In the 1910s and 1920s, the trust focused on fulfilling Carnegie's commitment to building libraries, as Carnegie himself had already done across the United States. The trust also funded the construction of several universities, including Carnegie College in Leeds, Newbattle Abbey College in Newbattle, and College Harlec in Harlech. Other contributions to the education field during this time period included funding the Workers Educational Association, supporting the first pre-school playgroups, and training social workers and librarians. In the 1930s it shifted its focus to social welfare, including the Land Settlement programme, which aimed to help unemployed men to make a living from the land. It also advocated for the creation of National Parks, subsequently introduced by the Attlee ministry after World War II. The Trust also supported the arts during this time, including the restoration of the Book of Kells in Ireland, the publication of ten volumes of Tudor church music, and the publication of contemporary British musical compositions as the Carnegie Collection of British Music. After World War II, the Trust expanded its social welfare programs and released reports about health and nutrition in the United Kingdom.

In 1996, the Trust launched The Carnegie Young People Initiative (CYPI), a youth programme designed to encourage young people to participate more positively in society. To support the goals of the CYPI, the Trust funded research, conferences, demonstration projects, training, networking, publications, and online initiatives.
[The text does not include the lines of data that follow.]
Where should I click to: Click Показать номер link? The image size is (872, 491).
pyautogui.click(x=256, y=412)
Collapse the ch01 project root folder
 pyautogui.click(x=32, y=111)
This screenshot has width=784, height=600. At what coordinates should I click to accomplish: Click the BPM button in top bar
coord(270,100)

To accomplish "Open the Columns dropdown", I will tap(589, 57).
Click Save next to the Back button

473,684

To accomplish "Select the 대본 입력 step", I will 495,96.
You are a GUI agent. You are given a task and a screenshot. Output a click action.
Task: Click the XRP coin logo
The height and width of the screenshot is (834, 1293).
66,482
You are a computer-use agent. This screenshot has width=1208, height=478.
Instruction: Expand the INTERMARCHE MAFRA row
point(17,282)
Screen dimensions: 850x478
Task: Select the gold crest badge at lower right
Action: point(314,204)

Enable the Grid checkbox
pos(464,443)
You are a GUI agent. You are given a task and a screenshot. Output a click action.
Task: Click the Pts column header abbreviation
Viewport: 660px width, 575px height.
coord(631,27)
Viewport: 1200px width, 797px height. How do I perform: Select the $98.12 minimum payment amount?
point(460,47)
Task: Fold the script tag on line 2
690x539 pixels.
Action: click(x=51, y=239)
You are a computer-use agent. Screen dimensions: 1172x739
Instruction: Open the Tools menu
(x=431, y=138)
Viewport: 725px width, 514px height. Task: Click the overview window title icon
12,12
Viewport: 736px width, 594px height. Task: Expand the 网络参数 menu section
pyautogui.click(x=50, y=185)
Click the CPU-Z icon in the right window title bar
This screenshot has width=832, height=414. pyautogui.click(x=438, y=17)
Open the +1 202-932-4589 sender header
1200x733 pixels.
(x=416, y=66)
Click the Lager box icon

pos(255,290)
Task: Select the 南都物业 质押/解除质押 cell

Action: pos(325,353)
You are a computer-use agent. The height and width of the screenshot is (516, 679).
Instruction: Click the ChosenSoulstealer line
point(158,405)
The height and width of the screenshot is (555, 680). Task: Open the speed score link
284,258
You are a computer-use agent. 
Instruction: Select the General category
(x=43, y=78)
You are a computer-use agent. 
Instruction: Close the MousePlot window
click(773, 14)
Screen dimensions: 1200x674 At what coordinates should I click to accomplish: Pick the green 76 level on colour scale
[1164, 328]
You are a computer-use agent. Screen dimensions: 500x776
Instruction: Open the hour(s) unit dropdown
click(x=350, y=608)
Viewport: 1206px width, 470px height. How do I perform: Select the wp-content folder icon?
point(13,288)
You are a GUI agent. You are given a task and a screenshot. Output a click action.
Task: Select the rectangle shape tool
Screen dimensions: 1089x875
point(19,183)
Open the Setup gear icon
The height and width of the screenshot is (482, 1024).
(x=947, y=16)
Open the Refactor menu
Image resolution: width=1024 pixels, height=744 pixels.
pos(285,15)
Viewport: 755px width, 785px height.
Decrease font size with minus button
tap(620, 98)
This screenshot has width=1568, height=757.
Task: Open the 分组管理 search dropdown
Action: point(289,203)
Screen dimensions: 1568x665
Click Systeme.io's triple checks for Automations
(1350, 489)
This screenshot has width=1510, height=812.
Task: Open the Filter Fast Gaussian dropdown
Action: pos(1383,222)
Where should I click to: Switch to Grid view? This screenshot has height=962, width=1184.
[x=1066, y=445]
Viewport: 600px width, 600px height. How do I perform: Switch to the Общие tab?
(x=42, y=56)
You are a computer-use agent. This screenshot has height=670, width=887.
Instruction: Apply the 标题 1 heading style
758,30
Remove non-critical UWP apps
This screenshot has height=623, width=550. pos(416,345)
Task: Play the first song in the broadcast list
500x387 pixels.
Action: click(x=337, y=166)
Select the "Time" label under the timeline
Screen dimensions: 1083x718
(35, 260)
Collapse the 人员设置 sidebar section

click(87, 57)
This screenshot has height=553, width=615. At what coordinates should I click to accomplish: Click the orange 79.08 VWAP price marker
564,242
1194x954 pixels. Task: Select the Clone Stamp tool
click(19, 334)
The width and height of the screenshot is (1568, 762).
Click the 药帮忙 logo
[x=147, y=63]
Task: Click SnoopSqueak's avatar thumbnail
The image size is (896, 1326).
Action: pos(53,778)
The Trust also advocated for issues affecting young people, such as giving 16-year-olds the right to vote. Trust staff members also acted as advisors to government departments, local authorities, the NHS, schools, and the voluntary sector. By the end of the program in 2007, CYPI provided £1.78 million of direct funding to 130 projects across the British Isles. Later that year, the Trust helped to secure £4m to create Participation Works, the national centre for youth empowerment in the United Kingdom. The Trust also co-funded the Carnegie Medal for Children's literature and organised a centenary festival for the first Carnegie library in 2007. In 2008, the Trust created the UK's first university based research centres for philanthropy and charitable giving in partnership with the UK and Scottish Governments and the Economic and Social Research Council. Soon after, the Trust's Royal Charter was changed to enable it to collaborate with foundations across the European Union. It became an active member of the European Foundations Centre and jointly funded youth empowerment and rural community development work as part of the Network of European Foundations. It also began to collaborate more closely with the Carnegie foundations in the United States and Europe.

Current activities
The remit of the Trust has been the same since it began in 1913, although the approach has changed over time. There was an increasing concern that the Trust's model of short-term funding, prevalent across the foundation world, had not been an effective way of addressing changing issues and needs. In 2004, Trustees decided to end the Trust's grant funding and to operate at a more strategic level in order to influence public policies and practice in more sustainable ways. One of the main reasons for this was the Trust's concern that the model of short-term, generally modest grant giving provided little evidence of sustainable change or impact upon deeper structural concerns in society. In relative terms the value of the endowment has also reduced significantly while the role of the state has increased, prompting a rethink of the role of the Trust. 
The Strategic Plan for 2016-2020 reconfirms that decision, outlining the role of the organisation as an operating Trust that makes proactive decisions about its projects and activities. The Trust no longer takes unsolicited grant applications, but seeks to build partnerships with other organisations for specific pieces of work.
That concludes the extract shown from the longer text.